I do not like to move people inside the Karpman triangle, and not horses either. Horses can for sure be victims of abuse, as people can. That is a fact. But if we think of them as such, or meet them as such, we are the ones handing out the role as a powerless, voiceless, agentless victim.

So if we all buy into the idea that we are systemically oppressing horses, just by what we are doing working with them, due to some inbuilt and inherited guilt that we can not escape, that binds our hands and minds. We then are the oppressors (and knowing how the Karpman triangle works – we will move between feeling and acting like oppressors, victims, or helpers/rescuers).

Nothing can change if we stay inside the Karpman triangle.

Believe me when I say that I am personally very familiar with how it feels to live within this triangle, and how hard I have found it to be to leave it.

And the course and Julia’s article made me feel dragged into it.

So. I am taking a deep breath and stepping out of it. I will maintain sharing what I see from my own perspective outside of it. Knowing I am not alone. Letting myself know the flow of motion in thought, action, and feeling/emotion.

I now do what I did not know how to do when I took the course at the Kerulos Center. I speak up.
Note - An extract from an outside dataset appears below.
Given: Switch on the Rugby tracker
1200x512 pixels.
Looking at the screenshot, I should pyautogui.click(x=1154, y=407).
I know I at times will end up in there again, inside of the triangle. And then I have people around me that holds me accountable, who also keep on reminding me of how I myself can get myself out of there, so I am not dependent on other people for the rest of my life having to point it out that I got stuck in there again.
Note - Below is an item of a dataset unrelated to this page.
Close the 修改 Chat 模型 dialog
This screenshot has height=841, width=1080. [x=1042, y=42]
One of them I will mention here, because I do not want to take credit for the thought process of how one can work with understanding one’s position in relation to people and situations, using the Karpman triangle as a tool to navigate them. I learned this very, to me, helpful tool, from Ilka Parent at Minds-n-Motion. I added the symbols I needed to make the tool mine, but I am deeply grateful for her continuous work with helping me to learn how to stay outside of it, ground myself, trust that I am not alone, and that I am not stuck in anything.

As usual I am open to feedback and discussions to what I write.

Thank you for all the great input I so far have received of the stuff I put out into the world. I am also owning the discomfort to openly meet Julia’s article and the course I took at the Kerulos Center. Then I remind myself of that I am only sharing my perspective of this, not “THE TRUTH”. And that my perspective is as valid as anyone’s is, not more, not less.

A deep and very respectful thank you to Julia Alexander and Guy Bradshaw and Margo DeMello at the Kerulos Center for sharing their equally important perspectives to mine (and everyone else’s). It takes great bravery to share things like this with the world.